The spoken_languages column contains lists (using the same JSON-syntax strings we have already encountered) of all languages that are used throughout each movie. This information is more granular than the one contained in the original_language column (which is, the main language used in the movie) but ends up being redundant. Hence, we drop this feature as well.

In [75]:
# Remove the `spoken_languages` column from the list of features we'll use
non_numeric_features = non_numeric_features.drop(["spoken_languages"])

Furthermore, the information contained in the production_countries is kind of a mix of what can already be found in production_companies and original_language: we go ahead and remove this feature too.

In [76]:
# Remove the `production_countries` column from the list of features we'll use
non_numeric_features = non_numeric_features.drop(["production_countries"])

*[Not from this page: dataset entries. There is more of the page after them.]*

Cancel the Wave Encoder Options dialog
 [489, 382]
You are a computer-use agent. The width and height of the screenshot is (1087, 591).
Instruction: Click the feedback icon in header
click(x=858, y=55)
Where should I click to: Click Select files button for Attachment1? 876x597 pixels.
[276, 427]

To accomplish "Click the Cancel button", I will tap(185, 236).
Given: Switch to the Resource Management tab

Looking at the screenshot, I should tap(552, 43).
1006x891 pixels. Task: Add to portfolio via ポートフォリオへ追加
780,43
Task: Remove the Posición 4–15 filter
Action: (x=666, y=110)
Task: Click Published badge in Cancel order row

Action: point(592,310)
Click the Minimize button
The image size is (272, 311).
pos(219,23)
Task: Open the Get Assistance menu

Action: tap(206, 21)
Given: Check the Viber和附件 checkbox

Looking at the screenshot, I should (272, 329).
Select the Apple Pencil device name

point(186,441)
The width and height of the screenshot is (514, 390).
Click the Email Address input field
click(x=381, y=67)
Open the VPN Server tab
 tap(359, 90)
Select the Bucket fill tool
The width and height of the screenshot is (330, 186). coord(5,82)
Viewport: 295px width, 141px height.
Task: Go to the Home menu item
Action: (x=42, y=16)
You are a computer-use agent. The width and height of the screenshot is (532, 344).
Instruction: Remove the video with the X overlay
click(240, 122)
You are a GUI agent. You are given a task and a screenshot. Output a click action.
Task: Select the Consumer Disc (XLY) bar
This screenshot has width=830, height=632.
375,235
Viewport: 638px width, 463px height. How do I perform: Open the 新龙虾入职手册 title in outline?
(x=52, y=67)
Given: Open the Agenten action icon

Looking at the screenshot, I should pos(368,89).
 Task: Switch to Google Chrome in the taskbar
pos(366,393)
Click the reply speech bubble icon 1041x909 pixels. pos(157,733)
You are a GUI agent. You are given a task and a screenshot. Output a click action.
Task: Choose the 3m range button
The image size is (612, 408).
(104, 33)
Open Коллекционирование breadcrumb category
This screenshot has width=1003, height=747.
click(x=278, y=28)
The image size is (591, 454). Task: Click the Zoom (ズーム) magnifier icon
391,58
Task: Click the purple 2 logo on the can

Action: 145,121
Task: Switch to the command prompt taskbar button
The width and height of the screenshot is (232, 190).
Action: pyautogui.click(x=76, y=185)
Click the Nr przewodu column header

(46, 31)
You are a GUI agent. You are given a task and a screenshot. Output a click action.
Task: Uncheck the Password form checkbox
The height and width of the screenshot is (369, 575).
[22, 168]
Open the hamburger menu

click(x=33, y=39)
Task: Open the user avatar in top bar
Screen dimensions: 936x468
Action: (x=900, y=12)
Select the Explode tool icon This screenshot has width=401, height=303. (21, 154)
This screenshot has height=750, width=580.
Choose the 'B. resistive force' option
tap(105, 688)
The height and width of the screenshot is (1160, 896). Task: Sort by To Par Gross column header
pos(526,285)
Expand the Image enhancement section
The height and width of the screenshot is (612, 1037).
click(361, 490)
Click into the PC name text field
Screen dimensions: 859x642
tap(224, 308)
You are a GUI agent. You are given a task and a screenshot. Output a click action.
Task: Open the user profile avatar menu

Finally, we have already transformed the production_companies column and obtained more manageable data by extracting each movie's main production company. As a consequence, the former column is redundant and can be removed.

In [77]:
# Remove the `production_companies` column from the list of features we'll use
non_numeric_features = non_numeric_features.drop(["production_companies"])
In [78]:
print("The remaining non-numeric features are:\n", non_numeric_features)
The remaining non-numeric features are:
 Index(['belongs_to_collection', 'genres', 'homepage', 'original_language',
       'overview', 'release_date', 'status', 'tagline', 'Keywords', 'cast',
       'crew', 'main_production_company'],
      dtype='object')

Removing Hard to Process Features

Both the overview and tagline columns contain strings which help describing each movie. These variables are neither numeric nor qualitative and it would be hard to find a method that allows to transform them into viable features. Hence, we prefer to exclude these columns from the list of features we are crafting.

In [79]:
# Remove the `overview` and `tagline` columns from the list of features we'll use
non_numeric_features = non_numeric_features.drop(["overview", "tagline"])

Finally, the Keywords, cast and crew columns all contain potentially helpful information. For instance, it is logical to expect that the allure of a famous actor or the artistry of a talented director can boost a movie's revenue. We could treat these columns as qualitative variables by considering each keyword, cast and crew member as a different categorical level. However, even if we limited the cast members to just the leading roles and the crew members to just the directors, this would realistically result in an exorbitant number of levels which would be hard to handle.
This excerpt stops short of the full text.